Next generation genetic screens in kinetoplastids

Abstract

The genomes of all organisms encode diverse functional elements, including thousands of genes and essential noncoding regions for gene regulation and genome organization. Systematic perturbation of these elements is crucial to understanding their roles and how their disruption impacts cellular function. Genetic perturbation approaches, which disrupt gene expression or function, provide valuable insights by linking genetic changes to observable phenotypes. However, perturbing individual genomic elements one at a time is impractical. Genetic screens overcome this limitation by enabling the simultaneous perturbation of numerous genomic elements within a single experiment. Traditionally, these screens relied on simple, high-throughput readouts such as cell fitness, differentiation, or one-dimensional fluorescence. However, recent advancements have introduced powerful technologies that combine genetic screens with image-based and single-cell sequencing readouts, allowing researchers to study how perturbations affect complex cellular phenotypes on a genome-wide scale. These innovations, alongside the development of CRISPR-Cas technologies, have significantly enhanced the precision, efficiency, and scalability of genetic screening approaches. In this review, we discuss the genetic screens performed in kinetoplastid parasites to date, emphasizing their application to both coding and noncoding regions of the genome. Furthermore, we explore how integrating image-based and single-cell sequencing technologies with genetic screens holds the potential to deliver unprecedented insights into cellular function and regulatory mechanisms.

Graphical Abstract

Figure 1.

Genetic screens require a specific perturbation, scalability, and a readout. Each screen starts with specific DNA sequences encoding for specific perturbations, either a knockdown, knockout, overexpression, precision edit or gene tagging which are transfected into a cell line of interest. This transfection can either be in individual wells or flasks (arrayed) or into a single flask of cells (pooled).
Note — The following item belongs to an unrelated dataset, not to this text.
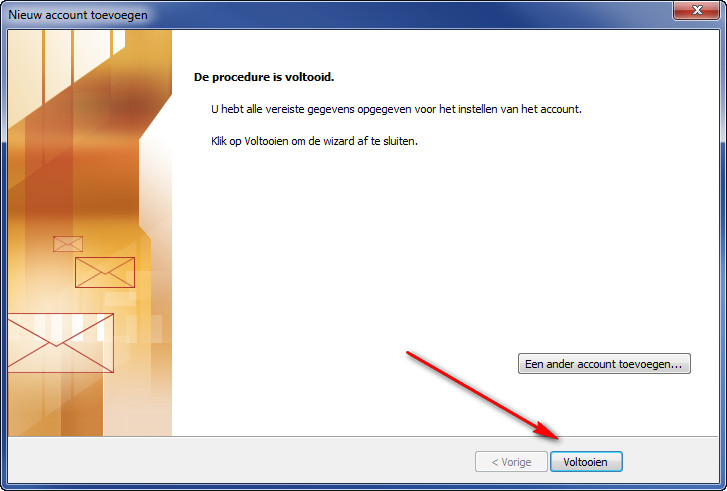727x491 pixels.
Task: Click the large envelope icon at banner bottom
Action: point(61,343)
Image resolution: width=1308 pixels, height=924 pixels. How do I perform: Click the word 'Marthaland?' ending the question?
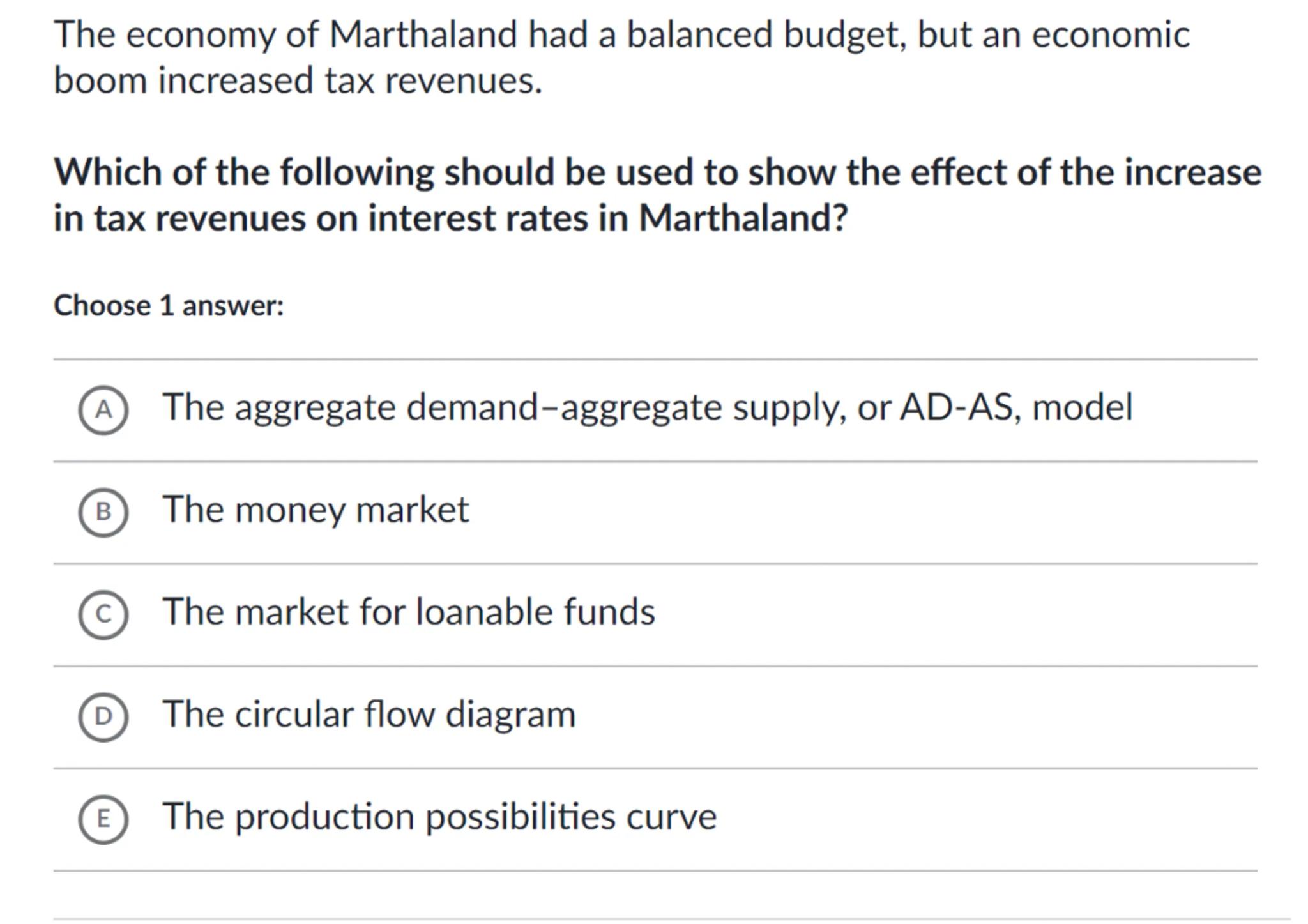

After incubating cells or inducing the perturbation, the effect of the perturbations is determined by a readout which can be cell fitness, imaging, or single-cell sequencing. The microscopy image shown is for PFR2 (Tb927.8.4990) and was acquired from TrypTag. The schematics used for the parasites in this and all subsequent figures were adapted from [189]. The illustrations for the flask and 96-well plate were sourced from the NIAID NIH BIOART. Source: bioart.niaid.nih.gov/bioart/303 and bioart.niaid.nih.gov/bioart/7, respectively.

Figure 2.

Overview of different perturbation strategies used in kinetoplastids for genetic screens. Schematics showing different perturbation technologies used in kinetoplastids. The type of DNA (plasmid, plasmid library, PCR product, and ssODN) used with each technology is shown as is the expected perturbation outcome, either a knockdown, knockout, overexpression, precision editing, or gene tagging.

Figure 3.

Overview of scale of genetic screens performed in kinetoplastids and other organisms. Comparative chart showing the number of genetic perturbations performed in a single experiment for knockdown, knockout, overexpression, precision editing, or gene tagging using either arrayed or pooled genetic screens. The size and color of the circles indicates the number of reported perturbations in a single experiment for the respective organism. “Other” refers to mammalian cells, yeast, or Drosophila. In instances where multiple publications have reported screens within the same size range, only one example is cited. Superscript numbers refer to the cited publication found in the references.

Figure 4.

Image-based and single-cell sequencing-based pooled genetic screens. (A) Workflow for performing a pooled image-based genetic screen. A pool of cells is generated which each contain a different genetic perturbation. These cells also contain a fluorescent marker to visualize cellular DNA, RNA, protein, or other marker of interest. The perturbation library is then induced and cells with an imaging phenotype of interest are either isolated and enriched or perturbation signatures are sequenced in situ. (B) Workflow for performing pooled single-cell sequencing-based genetic screen. A pool of cells is generated in which the perturbations of interest are modified such that they can be directly or indirectly captured by poly(A) enrichment for subsequent single-cell sequencing. After inducing perturbations and isolating single cells, cells are sequenced to obtain single-cell information for each perturbation. (C) Comparison of the different technologies which can be used to isolate, enrich or directly sequence cells from pooled genetic screens based on imaging phenotypes. The maximum reported resolution and the approximate throughput (for mammalian cells) are shown for each method. The dotted line indicates the technical space which has currently been developed for pooled image-based screens. LMD, laser-assisted microdissection; PA + FACS, photoactivation + FACS; ISS, in situ sequencing; IACS, image-activated cell sorting. (D) Estimation of cost for scRNA-seq for increasing numbers of perturbations. Cost were calculated assuming 100 transcriptomes per perturbation, with a read depth of 50 000 reads per cell and an average cost per cell (reagents and sequencing) of 0.5$ using a 10x-Chromium platform.